Welcome to The Hot Seat, where we interview folks involved in Brooklyn real estate, architecture, development and the like. Introducing Joe Nocella, an architect by day as well as the owner of 718 Cyclery. The bike shop opened in South Slope and moved to Gowanus last year.
Brownstoner: What neighborhood do you live in, and how did you end up there?
Joe Nocella: I live is the South Slope… was basically pushed there after our steal of a place in Carroll Gardens got too expensive in the mid 90′s. My wife and I are lifelong NYC residents. My family is from the Bronx, hers is LES all the way
BS: Can you talk about the beginnings of 718 Cyclery? How did you move from architecture to owning a bike store?
JN: I didn’t really move FROM architecture, as I am still a licensed/practicing architect at a large firm in Manhattan, HOK. I started building bikes in my backyard after one of my bikes was stolen. I latched onto the process as it represented many of the qualities I found enjoyable in architecture. Most architects will describe a left brain/right brain reason for getting into the profession (science vs. art). To me, bikes represented this duality, and the timeframes for projects were much shorter! You could effect the environment, traffic, people’s health and happiness almost immediately. The backyard business grew and grew for 2 years until we jumped into our 1st storefront.
BS: What’s it like owning a small business in Brooklyn right now? What has been the most difficult aspect of having one? And the best?
JN: “Paying by the rules” in terms of taxes and payroll, etc. has been the biggest challenge. There is so much paperwork. I now see why businesses just throw up their hands and do things “under the table”. Sometimes I feel that I am being penalized for doing things the right way, but in the end I have too much in this business to have it sunk by some Workman’s’ Comp claim from 3 years ago.
The best part is creating something from nothing, and the pride of ownership. Working with one’s hands is something that can never be outsourced. “You can’t hammer a nail over the internet”. People who work with their hands have the most control of their destiny.
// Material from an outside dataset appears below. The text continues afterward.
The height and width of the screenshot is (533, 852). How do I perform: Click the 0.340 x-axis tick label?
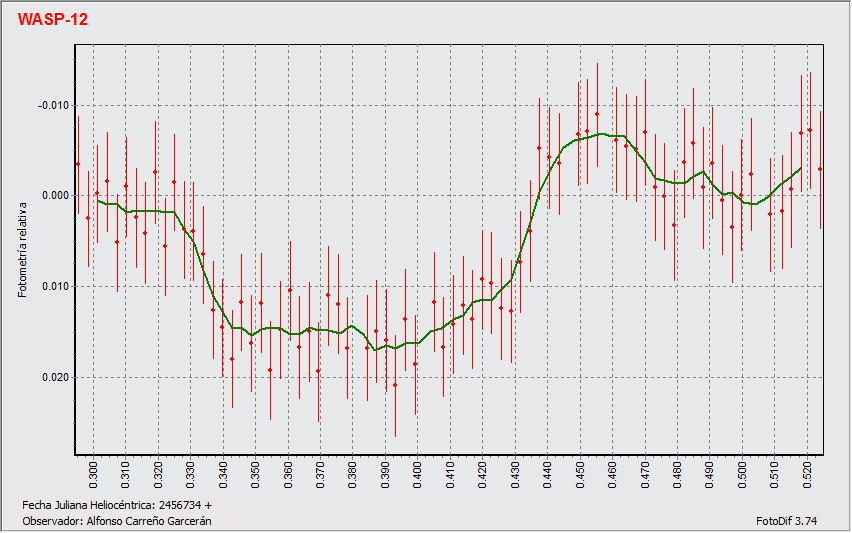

After the jump, Joe talks about what makes 718 Cyclery stand out among other bike stores, the growth of Gowanus, and his second favorite bike shop…
BS: When you opened 718 Cyclery, were you looking to open a traditional bike store or do things differently? How have your original goals of the business changed since you’ve been open?
JN: From the start, I wanted to be different than the 160 or so other shops in NYC. We are a place where arrogance and attitude have no place. It’s 120-year-old technology, and nothing that we do is proprietary. You can choose to be open and collaborative about this information, or you can be jerks about it and act holier-than-thou. I’ve had other shops tell me that teaching people how to do things isn’t good for business….when I hear that I just smile to myself and say “Keep thinking that way”… People want to learn, and they are drawn to places where thay have that opportunity. We teach free maintenance classes every week…and believe me, it doesn’t drive people away. You develop a trust and a bond that is 100x deeper than any simple retail transaction.
BS: As a small business owner, is there a fear that as your neighborhood grows, the rent will become too high to stay? There have been a lot of examples of small businesses being priced out in neighborhoods like Park Slope and Williamsburg.
JN: We have only been in the new Gowanus digs (254 3rd Ave) for 5 months now, so its hard to project 10 years down the road. I have a great relationship with the building owner, and truly get the sense that they want me to succeed…if we are making it they have a stable income. Famous last words, but I truly believe it.
Our new next-door neighbor (Juice Heaven) told me that us being there heavily influenced them opening up a shop….its a great feeling to be part of something (the neighborhood) that you can see growing every day. At 5 months, I feel like the grizzled old timer. I can say things like “Back in 2011, this neighborhood was totally different”
The neighborhood reaction has been amazing…people like Ben from Gowanus Your Face Off have been such a great host, bringing alot of us newcomers together.
BS: Finally, your favorites: favorite Brooklyn shop (not your own) and favorite NYC bike trip.
JN: My second favorite bike shop is Red Lantern on Myrtle. Some of the best mechanics with even-keeled attitudes and personality to match. My favorite bike ride is my 9 mile ride from the South Slope to my Midtown Manhattan office. I work for a pretty enlightened firm, and we have bike storage, locker and a shower on our floor. The shower is actually nicer than mine at home!